Haechan langsung menepuk jidat. Kenapa nggak kepikiran dari tadi?!
Jinyoung berjalan santai menyusuri koridor sekolahnya yang sepi. Awalnya dia sendirian, tapi tak lama kemudian dia melihat seseorang sedang mengendus-ngendus sesuatu.
"Yonghee?"
Orang itu bergeming. Badannya yang membelakangi Jinyoung membuatnya ragu apakah dia adalah Yonghee atau bukan.
"Lo Yonghee, kan?"
Oke, Jinyoung mulai ragu. Kalau dia Yonghee, seharusnya dia menoleh kepadanya dong, tidak diam seperti itu. Dan rambut orang itu berwarna pirang, sementara rambut Yonghee berwarna coklat.
Sinyal bahaya pun menyala, Jinyoung mengambil posisi waspada. Orang itu tertawa pelan, sebelum akhirnya berbalik badan menghadapnya.
"Kenapa sih vampire harus dibunuh? Mereka kan juga mau hidup."
Dia terkekeh pelan. Sebagian wajahnya diterangi sinar lampu yang remang-remang. Matanya merah menyala.
"Kaget ya? Gue kan vampire setengah manusia, jadi gak ada yang bakal curiga sama gue."
Jinyoung mendesis. "Lo ngapain disini?"
"Cari makan. Oh ya, di kelas lo banyak makanan, kan? Kayaknya darah mereka enak."

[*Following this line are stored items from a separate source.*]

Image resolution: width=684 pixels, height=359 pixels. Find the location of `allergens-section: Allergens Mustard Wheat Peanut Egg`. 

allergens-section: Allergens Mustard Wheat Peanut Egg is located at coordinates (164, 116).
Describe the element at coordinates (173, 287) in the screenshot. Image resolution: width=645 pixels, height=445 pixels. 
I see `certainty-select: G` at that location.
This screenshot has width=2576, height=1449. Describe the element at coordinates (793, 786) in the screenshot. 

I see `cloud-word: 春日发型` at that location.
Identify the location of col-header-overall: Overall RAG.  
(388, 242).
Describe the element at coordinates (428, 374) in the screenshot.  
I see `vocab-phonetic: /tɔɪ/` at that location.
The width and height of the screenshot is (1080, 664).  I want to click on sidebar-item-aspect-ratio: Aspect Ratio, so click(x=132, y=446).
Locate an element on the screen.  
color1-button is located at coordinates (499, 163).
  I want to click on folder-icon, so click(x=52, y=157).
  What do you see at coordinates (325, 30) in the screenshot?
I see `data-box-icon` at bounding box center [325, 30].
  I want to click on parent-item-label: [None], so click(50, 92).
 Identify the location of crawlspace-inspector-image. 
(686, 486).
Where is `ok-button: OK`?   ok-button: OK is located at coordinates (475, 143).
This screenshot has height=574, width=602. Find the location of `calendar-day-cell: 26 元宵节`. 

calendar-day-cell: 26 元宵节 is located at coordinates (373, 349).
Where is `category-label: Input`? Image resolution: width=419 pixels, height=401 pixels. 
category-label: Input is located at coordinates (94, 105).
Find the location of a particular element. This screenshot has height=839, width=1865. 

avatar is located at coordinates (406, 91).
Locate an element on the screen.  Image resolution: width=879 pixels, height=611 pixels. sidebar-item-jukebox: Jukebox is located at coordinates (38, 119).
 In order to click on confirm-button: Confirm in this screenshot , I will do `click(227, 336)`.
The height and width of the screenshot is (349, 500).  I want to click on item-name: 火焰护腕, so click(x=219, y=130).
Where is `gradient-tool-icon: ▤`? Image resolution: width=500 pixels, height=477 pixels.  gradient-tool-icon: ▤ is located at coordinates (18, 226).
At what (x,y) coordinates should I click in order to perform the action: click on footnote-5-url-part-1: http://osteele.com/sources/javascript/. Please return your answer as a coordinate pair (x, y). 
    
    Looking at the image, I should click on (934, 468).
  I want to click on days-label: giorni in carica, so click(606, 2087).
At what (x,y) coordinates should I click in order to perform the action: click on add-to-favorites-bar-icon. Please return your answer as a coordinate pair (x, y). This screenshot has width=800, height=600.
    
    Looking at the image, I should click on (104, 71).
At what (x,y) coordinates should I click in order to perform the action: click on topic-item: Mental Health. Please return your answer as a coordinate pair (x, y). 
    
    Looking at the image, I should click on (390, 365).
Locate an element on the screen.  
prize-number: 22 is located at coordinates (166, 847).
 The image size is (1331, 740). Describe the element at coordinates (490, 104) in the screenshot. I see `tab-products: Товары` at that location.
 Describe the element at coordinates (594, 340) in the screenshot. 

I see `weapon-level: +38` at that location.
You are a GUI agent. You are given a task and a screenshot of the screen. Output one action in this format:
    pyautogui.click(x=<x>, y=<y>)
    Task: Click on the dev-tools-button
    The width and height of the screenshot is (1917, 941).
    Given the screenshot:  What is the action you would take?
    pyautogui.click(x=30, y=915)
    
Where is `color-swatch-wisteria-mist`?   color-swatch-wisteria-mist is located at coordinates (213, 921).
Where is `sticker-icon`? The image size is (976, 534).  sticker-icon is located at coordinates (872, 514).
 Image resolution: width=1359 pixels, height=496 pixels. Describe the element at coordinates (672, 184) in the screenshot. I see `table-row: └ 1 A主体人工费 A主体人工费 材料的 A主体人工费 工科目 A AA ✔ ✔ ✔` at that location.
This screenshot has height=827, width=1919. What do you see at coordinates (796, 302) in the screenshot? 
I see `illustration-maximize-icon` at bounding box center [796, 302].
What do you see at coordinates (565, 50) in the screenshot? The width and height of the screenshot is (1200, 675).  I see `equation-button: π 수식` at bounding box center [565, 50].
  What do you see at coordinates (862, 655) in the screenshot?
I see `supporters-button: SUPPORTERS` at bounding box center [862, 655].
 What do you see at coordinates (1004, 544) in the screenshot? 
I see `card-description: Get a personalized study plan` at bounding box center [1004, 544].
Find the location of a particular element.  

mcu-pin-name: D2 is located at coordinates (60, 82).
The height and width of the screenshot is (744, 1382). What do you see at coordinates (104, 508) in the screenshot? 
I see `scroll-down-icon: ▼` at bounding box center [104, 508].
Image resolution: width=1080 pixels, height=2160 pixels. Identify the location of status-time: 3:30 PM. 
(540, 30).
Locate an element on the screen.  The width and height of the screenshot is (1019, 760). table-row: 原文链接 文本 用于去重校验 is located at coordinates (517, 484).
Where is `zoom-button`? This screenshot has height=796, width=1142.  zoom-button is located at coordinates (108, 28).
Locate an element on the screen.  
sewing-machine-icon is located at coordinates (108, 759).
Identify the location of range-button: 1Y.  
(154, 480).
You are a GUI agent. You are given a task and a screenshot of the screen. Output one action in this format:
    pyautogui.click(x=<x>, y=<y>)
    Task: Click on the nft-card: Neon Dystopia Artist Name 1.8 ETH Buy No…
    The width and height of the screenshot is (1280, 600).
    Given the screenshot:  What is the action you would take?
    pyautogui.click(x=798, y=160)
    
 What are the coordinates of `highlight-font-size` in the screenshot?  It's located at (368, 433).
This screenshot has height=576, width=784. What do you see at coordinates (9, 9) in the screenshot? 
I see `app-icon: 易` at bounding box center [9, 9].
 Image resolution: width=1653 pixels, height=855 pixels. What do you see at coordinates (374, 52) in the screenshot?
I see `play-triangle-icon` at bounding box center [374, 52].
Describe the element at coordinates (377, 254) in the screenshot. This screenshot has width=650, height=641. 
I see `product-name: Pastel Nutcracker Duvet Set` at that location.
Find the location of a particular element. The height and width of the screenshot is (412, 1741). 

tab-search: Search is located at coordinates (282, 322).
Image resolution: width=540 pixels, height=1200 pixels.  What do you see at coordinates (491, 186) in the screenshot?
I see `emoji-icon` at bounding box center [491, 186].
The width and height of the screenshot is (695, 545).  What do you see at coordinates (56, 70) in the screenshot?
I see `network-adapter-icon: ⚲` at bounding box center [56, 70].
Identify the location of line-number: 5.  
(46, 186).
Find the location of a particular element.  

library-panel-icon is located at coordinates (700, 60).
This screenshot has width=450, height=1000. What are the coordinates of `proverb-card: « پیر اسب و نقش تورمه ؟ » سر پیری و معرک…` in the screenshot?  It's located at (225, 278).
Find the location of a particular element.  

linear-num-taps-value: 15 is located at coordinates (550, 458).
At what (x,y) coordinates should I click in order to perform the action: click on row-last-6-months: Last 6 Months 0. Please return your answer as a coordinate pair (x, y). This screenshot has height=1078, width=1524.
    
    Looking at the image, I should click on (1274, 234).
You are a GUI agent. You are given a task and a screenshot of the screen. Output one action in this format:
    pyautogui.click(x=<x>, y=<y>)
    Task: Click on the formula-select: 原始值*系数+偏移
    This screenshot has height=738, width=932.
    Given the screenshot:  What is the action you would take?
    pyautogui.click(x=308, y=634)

Jinyoung mengepalkan kedua tangannya erat. Kemudian dia mendongak, menatap orang di depannya dengan tatapan tajamnya.
"Gue bakal bunuh lo kalau lo sentuh mereka."
"Aduh, serem banget, sih. By the way, gue udah nyicipin darah salah satu temen lo, enak banget. Namanya Park Jihoon, anak polos yang gampang banget gue tipu."
Orang itu berhenti tertawa. Senyumannya sirna digantikan dengan seringaian kecil yang membuat Jinyoung semakin waspada.
"Jinyoung, ikut gue, yuk."
Keesokan harinya, Jinyoung tidak kembali. Dia menghilang.